The business implications for artificial intelligence (AI) are significant, driving gains end-to-end across industries and functions. In the healthcare industry, the promise of AI has been getting the attention of investors. The AI healthcare market is expected to grow from $2.1 billion in 2018 to $36.1 billion by 2025,1 and companies in healthcare AI received $5.8 billion in equity funding from Q1’12 to Q1’19.2 There is a great sense of urgency around the topic, as nine out of ten executives agree that AI represents a business opportunity for their organization.3
In a recent survey, 82%4 of MedTech leaders indicated that AI is important to their company, putting them in the ranks of executives in the software (88%) and consumer (80%) industries and well ahead of their pharma/biotech peers (50%) (figure 1). Among this group of MedTech leaders, 55% reported currently undertaking AI initiatives in their organization vs. 58% in software, 50% in insurance, 27% in pharma/biotech and 22% in consumer illustrating that there is a large gap between the demand for AI and its implementation. To close this gap, executives need to recognize that implementing AI is not just about the technology and that an investment in AI talent is also necessary.3
AI promises to be a powerful tool in MedTech. It has the opportunity to vastly improve the current medical system by solving problems around the shortage of healthcare professionals, enabling physicians to improve their accuracy of disease diagnosis, and improving patient treatments, recommendations, and ultimately outcomes.5
Unlike most industries, in MedTech, AI is not confined to the sales and operations ends of the value chain (figure 2). Developments in AI technology have made it a viable enabler of solutions related to research and development, clinical decision making, and disease diagnostics and management, leading to even bigger innovation potential and promise for AI in the industry.

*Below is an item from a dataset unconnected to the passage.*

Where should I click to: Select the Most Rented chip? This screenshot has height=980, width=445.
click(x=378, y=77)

Within the broader MedTech landscape, there is a subset of organizations whose core business models are being disrupted by AI. At the forefront of this subset are diagnostics and imaging companies who are building and scaling AI capabilities throughout their end-to-end value chains. They are changing their existing business and services models and introducing new solution models centered around data centers and software. The revenue models of these organizations are also shifting, increasingly including operating expenditure versus their historical focus solely on capital expenditure.

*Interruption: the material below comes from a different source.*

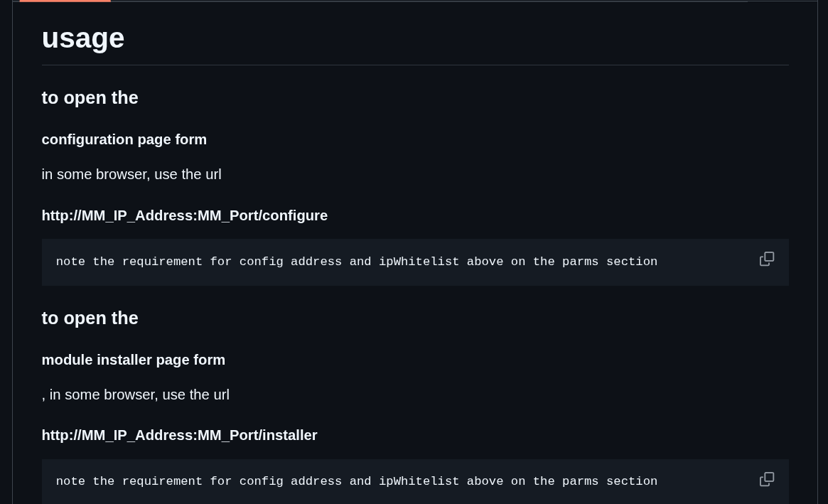Click paragraph below "configuration page form"
828x504 pixels.
point(131,175)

An appreciation of AI is high among MedTech leaders, yet a unique set of challenges accompanies the opportunity when applying AI to clinical functions, such as patient diagnostics, or non-clinical functions, such as supply chain. Russell Reynolds had conversations with MedTech AI leaders who shared their most critical challenges and considerations with us. Challenges around talent as it relates to AI emerged as a key theme that we will discuss in more detail below.

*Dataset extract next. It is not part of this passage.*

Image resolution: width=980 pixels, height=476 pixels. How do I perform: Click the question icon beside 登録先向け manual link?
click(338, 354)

First, we dive into the talent challenges and solutions shared regarding competition from new entrants and more advanced AI industries, talent scarcity, MedTech’s traditionally slower hiring processes, and their more conventional team structures and cultures.
Second, we describe the distinct paths toward building and integrating AI expertise within the MedTech organization revealed by our conversations with AI leaders.
Talent challenges and solutions
MedTech companies with a commitment to implementing AI understand that success is built upon having the best talent in their ranks. In a sector where the demand for AI talent exceeds the supply, they are confronted with many challenges in making this happen. According to MedTech AI leaders, the most significant talent challenges in the space are:
Competing with the allure of other sectors for a limited supply of AI talent. Positions with tech and software giants often come with the prospect of living in a large metropolis and high salaries, areas where MedTech companies are traditionally less competitive. However, MedTech companies have a competitive advantage by giving AI professionals the opportunity to innovate in both software and hardware. Moreover, the industry speaks to mission-driven individuals who want to make a difference in a purposeful environment through a joint passion for healthcare.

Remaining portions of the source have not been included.